* **WORK REQUIRED**
Copy the following entries word for word.
begin RECORDS
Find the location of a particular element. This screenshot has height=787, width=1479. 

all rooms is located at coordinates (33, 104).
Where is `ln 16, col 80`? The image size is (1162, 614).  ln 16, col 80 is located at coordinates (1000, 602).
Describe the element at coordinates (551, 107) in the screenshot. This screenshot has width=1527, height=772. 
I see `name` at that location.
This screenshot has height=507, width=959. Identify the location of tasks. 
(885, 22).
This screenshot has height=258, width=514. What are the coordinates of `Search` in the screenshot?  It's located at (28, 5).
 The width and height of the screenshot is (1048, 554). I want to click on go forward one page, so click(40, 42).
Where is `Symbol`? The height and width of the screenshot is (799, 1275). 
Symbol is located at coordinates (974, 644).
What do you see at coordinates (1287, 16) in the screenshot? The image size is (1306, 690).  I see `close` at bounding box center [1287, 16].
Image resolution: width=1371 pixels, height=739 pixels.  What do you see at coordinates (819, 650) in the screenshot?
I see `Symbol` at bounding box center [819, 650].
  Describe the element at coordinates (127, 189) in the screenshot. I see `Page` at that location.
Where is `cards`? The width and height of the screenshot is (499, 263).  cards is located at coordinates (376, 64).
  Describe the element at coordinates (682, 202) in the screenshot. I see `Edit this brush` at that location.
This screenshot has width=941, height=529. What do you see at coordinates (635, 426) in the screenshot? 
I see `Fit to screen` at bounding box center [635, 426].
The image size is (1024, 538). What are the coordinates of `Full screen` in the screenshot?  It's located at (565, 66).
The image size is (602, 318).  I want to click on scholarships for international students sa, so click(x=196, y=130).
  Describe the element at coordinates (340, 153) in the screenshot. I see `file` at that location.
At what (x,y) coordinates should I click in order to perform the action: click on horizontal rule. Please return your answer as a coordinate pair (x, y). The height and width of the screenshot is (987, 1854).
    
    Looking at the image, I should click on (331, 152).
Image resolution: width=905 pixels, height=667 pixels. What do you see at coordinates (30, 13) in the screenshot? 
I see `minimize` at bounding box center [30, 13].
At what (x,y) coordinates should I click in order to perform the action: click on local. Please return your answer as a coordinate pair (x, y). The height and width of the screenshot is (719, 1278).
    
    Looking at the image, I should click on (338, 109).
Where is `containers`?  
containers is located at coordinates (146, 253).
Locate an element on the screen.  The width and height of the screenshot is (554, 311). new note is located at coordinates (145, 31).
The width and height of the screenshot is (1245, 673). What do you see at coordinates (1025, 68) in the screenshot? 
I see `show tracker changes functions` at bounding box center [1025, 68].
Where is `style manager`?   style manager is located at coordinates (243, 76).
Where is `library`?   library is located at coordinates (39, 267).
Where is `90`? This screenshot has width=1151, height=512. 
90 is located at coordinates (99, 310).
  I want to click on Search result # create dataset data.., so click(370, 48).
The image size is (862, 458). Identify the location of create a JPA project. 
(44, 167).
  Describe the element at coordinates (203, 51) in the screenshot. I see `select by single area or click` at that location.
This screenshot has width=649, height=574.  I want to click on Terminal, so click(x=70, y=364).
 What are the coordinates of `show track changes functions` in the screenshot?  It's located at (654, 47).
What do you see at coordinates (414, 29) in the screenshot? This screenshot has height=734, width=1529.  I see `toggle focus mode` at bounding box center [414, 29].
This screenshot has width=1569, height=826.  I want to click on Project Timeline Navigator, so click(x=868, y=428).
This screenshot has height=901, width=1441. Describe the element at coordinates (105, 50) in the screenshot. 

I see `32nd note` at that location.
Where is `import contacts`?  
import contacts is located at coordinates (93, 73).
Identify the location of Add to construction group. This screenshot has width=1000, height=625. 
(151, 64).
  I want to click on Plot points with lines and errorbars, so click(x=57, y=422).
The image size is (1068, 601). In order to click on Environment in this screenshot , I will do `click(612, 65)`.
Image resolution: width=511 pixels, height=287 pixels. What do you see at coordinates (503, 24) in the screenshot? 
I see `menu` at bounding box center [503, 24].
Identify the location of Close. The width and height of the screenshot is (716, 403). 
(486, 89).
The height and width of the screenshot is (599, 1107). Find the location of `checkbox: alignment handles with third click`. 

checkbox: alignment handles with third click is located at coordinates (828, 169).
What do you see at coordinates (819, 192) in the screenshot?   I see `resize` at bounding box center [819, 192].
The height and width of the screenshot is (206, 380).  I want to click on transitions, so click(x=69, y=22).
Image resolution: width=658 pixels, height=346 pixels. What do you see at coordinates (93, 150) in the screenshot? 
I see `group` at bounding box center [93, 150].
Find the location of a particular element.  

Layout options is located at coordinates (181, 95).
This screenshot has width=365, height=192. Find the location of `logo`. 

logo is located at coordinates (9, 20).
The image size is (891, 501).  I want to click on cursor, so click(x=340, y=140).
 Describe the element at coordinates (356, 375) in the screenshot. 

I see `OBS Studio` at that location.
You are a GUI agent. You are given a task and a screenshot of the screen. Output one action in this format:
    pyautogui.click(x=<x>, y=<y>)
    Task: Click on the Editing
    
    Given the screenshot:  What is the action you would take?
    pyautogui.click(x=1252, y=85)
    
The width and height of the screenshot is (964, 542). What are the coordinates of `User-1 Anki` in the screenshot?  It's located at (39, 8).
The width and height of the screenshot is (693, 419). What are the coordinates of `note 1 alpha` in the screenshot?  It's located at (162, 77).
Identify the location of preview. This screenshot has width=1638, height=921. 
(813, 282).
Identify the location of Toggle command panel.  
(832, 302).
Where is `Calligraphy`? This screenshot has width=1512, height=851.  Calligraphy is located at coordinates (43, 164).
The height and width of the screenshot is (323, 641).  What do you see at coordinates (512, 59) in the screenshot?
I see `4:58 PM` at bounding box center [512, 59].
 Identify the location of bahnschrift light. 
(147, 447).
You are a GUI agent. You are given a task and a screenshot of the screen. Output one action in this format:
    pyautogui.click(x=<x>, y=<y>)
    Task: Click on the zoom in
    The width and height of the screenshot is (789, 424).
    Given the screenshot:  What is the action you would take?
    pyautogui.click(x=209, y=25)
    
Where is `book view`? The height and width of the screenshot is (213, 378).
end RECORDS
* **SOLUTION BELOW**
Find the location of a particular element. This screenshot has height=787, width=1479. 

all rooms is located at coordinates (33, 104).
Where is `ln 16, col 80`? The image size is (1162, 614).  ln 16, col 80 is located at coordinates (1000, 602).
Describe the element at coordinates (551, 107) in the screenshot. This screenshot has width=1527, height=772. 
I see `name` at that location.
This screenshot has height=507, width=959. Identify the location of tasks. 
(885, 22).
This screenshot has height=258, width=514. What are the coordinates of `Search` in the screenshot?  It's located at (28, 5).
 The width and height of the screenshot is (1048, 554). I want to click on go forward one page, so click(40, 42).
Where is `Symbol`? The height and width of the screenshot is (799, 1275). 
Symbol is located at coordinates (974, 644).
What do you see at coordinates (1287, 16) in the screenshot? The image size is (1306, 690).  I see `close` at bounding box center [1287, 16].
Image resolution: width=1371 pixels, height=739 pixels.  What do you see at coordinates (819, 650) in the screenshot?
I see `Symbol` at bounding box center [819, 650].
  Describe the element at coordinates (127, 189) in the screenshot. I see `Page` at that location.
Where is `cards`? The width and height of the screenshot is (499, 263).  cards is located at coordinates (376, 64).
  Describe the element at coordinates (682, 202) in the screenshot. I see `Edit this brush` at that location.
This screenshot has width=941, height=529. What do you see at coordinates (635, 426) in the screenshot? 
I see `Fit to screen` at bounding box center [635, 426].
The image size is (1024, 538). What are the coordinates of `Full screen` in the screenshot?  It's located at (565, 66).
The image size is (602, 318).  I want to click on scholarships for international students sa, so click(x=196, y=130).
  Describe the element at coordinates (340, 153) in the screenshot. I see `file` at that location.
At what (x,y) coordinates should I click in order to perform the action: click on horizontal rule. Please return your answer as a coordinate pair (x, y). The height and width of the screenshot is (987, 1854).
    
    Looking at the image, I should click on (331, 152).
Image resolution: width=905 pixels, height=667 pixels. What do you see at coordinates (30, 13) in the screenshot? 
I see `minimize` at bounding box center [30, 13].
At what (x,y) coordinates should I click in order to perform the action: click on local. Please return your answer as a coordinate pair (x, y). The height and width of the screenshot is (719, 1278).
    
    Looking at the image, I should click on (338, 109).
Where is `containers`?  
containers is located at coordinates (146, 253).
Locate an element on the screen.  The width and height of the screenshot is (554, 311). new note is located at coordinates (145, 31).
The width and height of the screenshot is (1245, 673). What do you see at coordinates (1025, 68) in the screenshot? 
I see `show tracker changes functions` at bounding box center [1025, 68].
Where is `style manager`?   style manager is located at coordinates (243, 76).
Where is `library`?   library is located at coordinates (39, 267).
Where is `90`? This screenshot has width=1151, height=512. 
90 is located at coordinates (99, 310).
  I want to click on Search result # create dataset data.., so click(370, 48).
The image size is (862, 458). Identify the location of create a JPA project. 
(44, 167).
  Describe the element at coordinates (203, 51) in the screenshot. I see `select by single area or click` at that location.
This screenshot has width=649, height=574.  I want to click on Terminal, so click(x=70, y=364).
 What are the coordinates of `show track changes functions` in the screenshot?  It's located at (654, 47).
What do you see at coordinates (414, 29) in the screenshot? This screenshot has height=734, width=1529.  I see `toggle focus mode` at bounding box center [414, 29].
This screenshot has width=1569, height=826.  I want to click on Project Timeline Navigator, so click(x=868, y=428).
This screenshot has height=901, width=1441. Describe the element at coordinates (105, 50) in the screenshot. 

I see `32nd note` at that location.
Where is `import contacts`?  
import contacts is located at coordinates (93, 73).
Identify the location of Add to construction group. This screenshot has width=1000, height=625. 
(151, 64).
  I want to click on Plot points with lines and errorbars, so click(x=57, y=422).
The image size is (1068, 601). In order to click on Environment in this screenshot , I will do `click(612, 65)`.
Image resolution: width=511 pixels, height=287 pixels. What do you see at coordinates (503, 24) in the screenshot? 
I see `menu` at bounding box center [503, 24].
Identify the location of Close. The width and height of the screenshot is (716, 403). 
(486, 89).
The height and width of the screenshot is (599, 1107). Find the location of `checkbox: alignment handles with third click`. 

checkbox: alignment handles with third click is located at coordinates (828, 169).
What do you see at coordinates (819, 192) in the screenshot?   I see `resize` at bounding box center [819, 192].
The height and width of the screenshot is (206, 380).  I want to click on transitions, so click(x=69, y=22).
Image resolution: width=658 pixels, height=346 pixels. What do you see at coordinates (93, 150) in the screenshot? 
I see `group` at bounding box center [93, 150].
Find the location of a particular element.  

Layout options is located at coordinates (181, 95).
This screenshot has width=365, height=192. Find the location of `logo`. 

logo is located at coordinates (9, 20).
The image size is (891, 501).  I want to click on cursor, so click(x=340, y=140).
 Describe the element at coordinates (356, 375) in the screenshot. 

I see `OBS Studio` at that location.
You are a GUI agent. You are given a task and a screenshot of the screen. Output one action in this format:
    pyautogui.click(x=<x>, y=<y>)
    Task: Click on the Editing
    
    Given the screenshot:  What is the action you would take?
    pyautogui.click(x=1252, y=85)
    
The width and height of the screenshot is (964, 542). What are the coordinates of `User-1 Anki` in the screenshot?  It's located at (39, 8).
The width and height of the screenshot is (693, 419). What are the coordinates of `note 1 alpha` in the screenshot?  It's located at (162, 77).
Identify the location of preview. This screenshot has width=1638, height=921. 
(813, 282).
Identify the location of Toggle command panel.  
(832, 302).
Where is `Calligraphy`? This screenshot has width=1512, height=851.  Calligraphy is located at coordinates (43, 164).
The height and width of the screenshot is (323, 641).  What do you see at coordinates (512, 59) in the screenshot?
I see `4:58 PM` at bounding box center [512, 59].
 Identify the location of bahnschrift light. 
(147, 447).
You are a GUI agent. You are given a task and a screenshot of the screen. Output one action in this format:
    pyautogui.click(x=<x>, y=<y>)
    Task: Click on the zoom in
    The width and height of the screenshot is (789, 424).
    Given the screenshot:  What is the action you would take?
    pyautogui.click(x=209, y=25)
    
Where is `book view`? The height and width of the screenshot is (213, 378).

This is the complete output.